Input records START

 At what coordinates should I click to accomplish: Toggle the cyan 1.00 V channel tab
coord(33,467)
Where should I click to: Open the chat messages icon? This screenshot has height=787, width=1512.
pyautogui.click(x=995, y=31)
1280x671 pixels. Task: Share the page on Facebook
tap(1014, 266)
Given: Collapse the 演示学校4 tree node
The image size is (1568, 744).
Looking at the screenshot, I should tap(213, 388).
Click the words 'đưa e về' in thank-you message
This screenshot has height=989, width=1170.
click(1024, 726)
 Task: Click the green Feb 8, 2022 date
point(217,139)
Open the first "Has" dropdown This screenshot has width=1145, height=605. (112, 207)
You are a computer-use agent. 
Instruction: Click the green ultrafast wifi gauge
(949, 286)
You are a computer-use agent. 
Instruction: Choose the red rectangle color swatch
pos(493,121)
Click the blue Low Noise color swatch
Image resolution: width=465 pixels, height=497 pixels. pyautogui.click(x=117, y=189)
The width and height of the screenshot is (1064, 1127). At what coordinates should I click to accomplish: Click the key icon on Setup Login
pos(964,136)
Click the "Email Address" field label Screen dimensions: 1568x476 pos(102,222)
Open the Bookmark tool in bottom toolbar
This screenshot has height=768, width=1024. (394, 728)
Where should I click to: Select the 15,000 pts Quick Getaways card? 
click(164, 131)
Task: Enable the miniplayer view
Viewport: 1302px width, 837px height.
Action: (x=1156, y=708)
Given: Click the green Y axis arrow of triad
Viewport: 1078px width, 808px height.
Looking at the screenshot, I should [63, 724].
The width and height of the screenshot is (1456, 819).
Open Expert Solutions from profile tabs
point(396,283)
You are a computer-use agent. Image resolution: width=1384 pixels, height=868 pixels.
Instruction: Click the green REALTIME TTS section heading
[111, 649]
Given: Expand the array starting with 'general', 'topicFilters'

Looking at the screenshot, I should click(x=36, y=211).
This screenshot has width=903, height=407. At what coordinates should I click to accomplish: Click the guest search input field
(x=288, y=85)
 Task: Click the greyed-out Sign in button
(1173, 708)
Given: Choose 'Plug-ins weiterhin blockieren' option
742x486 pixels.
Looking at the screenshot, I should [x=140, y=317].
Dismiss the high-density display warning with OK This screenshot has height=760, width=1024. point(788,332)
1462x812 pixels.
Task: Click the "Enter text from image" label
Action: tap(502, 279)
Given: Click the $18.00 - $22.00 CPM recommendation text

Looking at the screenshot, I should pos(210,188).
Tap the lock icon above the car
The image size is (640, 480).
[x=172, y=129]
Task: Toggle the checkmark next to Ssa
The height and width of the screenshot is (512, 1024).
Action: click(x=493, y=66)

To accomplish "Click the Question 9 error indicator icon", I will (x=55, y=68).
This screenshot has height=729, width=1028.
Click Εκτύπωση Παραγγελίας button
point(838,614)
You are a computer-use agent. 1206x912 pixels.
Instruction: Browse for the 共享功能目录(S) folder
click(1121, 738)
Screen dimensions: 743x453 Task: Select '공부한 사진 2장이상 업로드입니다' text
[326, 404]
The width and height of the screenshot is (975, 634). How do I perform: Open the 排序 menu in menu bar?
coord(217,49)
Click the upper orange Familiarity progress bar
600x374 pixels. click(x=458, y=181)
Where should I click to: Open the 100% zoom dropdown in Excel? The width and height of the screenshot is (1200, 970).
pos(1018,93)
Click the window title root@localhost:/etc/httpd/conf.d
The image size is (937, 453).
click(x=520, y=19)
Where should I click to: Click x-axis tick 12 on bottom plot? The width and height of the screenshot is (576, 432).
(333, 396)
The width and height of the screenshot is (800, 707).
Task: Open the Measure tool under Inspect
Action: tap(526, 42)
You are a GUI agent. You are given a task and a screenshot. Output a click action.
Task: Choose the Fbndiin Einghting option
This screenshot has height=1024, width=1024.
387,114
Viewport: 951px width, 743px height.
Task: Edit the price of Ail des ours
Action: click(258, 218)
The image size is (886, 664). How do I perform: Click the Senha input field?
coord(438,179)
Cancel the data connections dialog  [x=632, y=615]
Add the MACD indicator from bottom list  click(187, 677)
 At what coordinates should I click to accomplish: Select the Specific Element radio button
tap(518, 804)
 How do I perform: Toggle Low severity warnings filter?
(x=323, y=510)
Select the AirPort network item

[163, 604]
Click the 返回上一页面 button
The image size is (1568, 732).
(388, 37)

Input records END

**Task description:** Transcribe all the entries, keeping each one exactly as it is.

**Output of the exercise:**
 At what coordinates should I click to accomplish: Toggle the cyan 1.00 V channel tab
coord(33,467)
Where should I click to: Open the chat messages icon? This screenshot has height=787, width=1512.
pyautogui.click(x=995, y=31)
1280x671 pixels. Task: Share the page on Facebook
tap(1014, 266)
Given: Collapse the 演示学校4 tree node
The image size is (1568, 744).
Looking at the screenshot, I should tap(213, 388).
Click the words 'đưa e về' in thank-you message
This screenshot has height=989, width=1170.
click(1024, 726)
 Task: Click the green Feb 8, 2022 date
point(217,139)
Open the first "Has" dropdown This screenshot has width=1145, height=605. (112, 207)
You are a computer-use agent. 
Instruction: Click the green ultrafast wifi gauge
(949, 286)
You are a computer-use agent. 
Instruction: Choose the red rectangle color swatch
pos(493,121)
Click the blue Low Noise color swatch
Image resolution: width=465 pixels, height=497 pixels. pyautogui.click(x=117, y=189)
The width and height of the screenshot is (1064, 1127). At what coordinates should I click to accomplish: Click the key icon on Setup Login
pos(964,136)
Click the "Email Address" field label Screen dimensions: 1568x476 pos(102,222)
Open the Bookmark tool in bottom toolbar
This screenshot has height=768, width=1024. (394, 728)
Where should I click to: Select the 15,000 pts Quick Getaways card? 
click(164, 131)
Task: Enable the miniplayer view
Viewport: 1302px width, 837px height.
Action: (x=1156, y=708)
Given: Click the green Y axis arrow of triad
Viewport: 1078px width, 808px height.
Looking at the screenshot, I should [63, 724].
The width and height of the screenshot is (1456, 819).
Open Expert Solutions from profile tabs
point(396,283)
You are a computer-use agent. Image resolution: width=1384 pixels, height=868 pixels.
Instruction: Click the green REALTIME TTS section heading
[111, 649]
Given: Expand the array starting with 'general', 'topicFilters'

Looking at the screenshot, I should click(x=36, y=211).
This screenshot has width=903, height=407. At what coordinates should I click to accomplish: Click the guest search input field
(x=288, y=85)
 Task: Click the greyed-out Sign in button
(1173, 708)
Given: Choose 'Plug-ins weiterhin blockieren' option
742x486 pixels.
Looking at the screenshot, I should [x=140, y=317].
Dismiss the high-density display warning with OK This screenshot has height=760, width=1024. point(788,332)
1462x812 pixels.
Task: Click the "Enter text from image" label
Action: tap(502, 279)
Given: Click the $18.00 - $22.00 CPM recommendation text

Looking at the screenshot, I should pos(210,188).
Tap the lock icon above the car
The image size is (640, 480).
[x=172, y=129]
Task: Toggle the checkmark next to Ssa
The height and width of the screenshot is (512, 1024).
Action: click(x=493, y=66)

To accomplish "Click the Question 9 error indicator icon", I will (x=55, y=68).
This screenshot has height=729, width=1028.
Click Εκτύπωση Παραγγελίας button
point(838,614)
You are a computer-use agent. 1206x912 pixels.
Instruction: Browse for the 共享功能目录(S) folder
click(1121, 738)
Screen dimensions: 743x453 Task: Select '공부한 사진 2장이상 업로드입니다' text
[326, 404]
The width and height of the screenshot is (975, 634). How do I perform: Open the 排序 menu in menu bar?
coord(217,49)
Click the upper orange Familiarity progress bar
600x374 pixels. click(x=458, y=181)
Where should I click to: Open the 100% zoom dropdown in Excel? The width and height of the screenshot is (1200, 970).
pos(1018,93)
Click the window title root@localhost:/etc/httpd/conf.d
The image size is (937, 453).
click(x=520, y=19)
Where should I click to: Click x-axis tick 12 on bottom plot? The width and height of the screenshot is (576, 432).
(333, 396)
The width and height of the screenshot is (800, 707).
Task: Open the Measure tool under Inspect
Action: tap(526, 42)
You are a GUI agent. You are given a task and a screenshot. Output a click action.
Task: Choose the Fbndiin Einghting option
This screenshot has height=1024, width=1024.
387,114
Viewport: 951px width, 743px height.
Task: Edit the price of Ail des ours
Action: click(258, 218)
The image size is (886, 664). How do I perform: Click the Senha input field?
coord(438,179)
Cancel the data connections dialog  [x=632, y=615]
Add the MACD indicator from bottom list  click(187, 677)
 At what coordinates should I click to accomplish: Select the Specific Element radio button
tap(518, 804)
 How do I perform: Toggle Low severity warnings filter?
(x=323, y=510)
Select the AirPort network item

[163, 604]
Click the 返回上一页面 button
The image size is (1568, 732).
(388, 37)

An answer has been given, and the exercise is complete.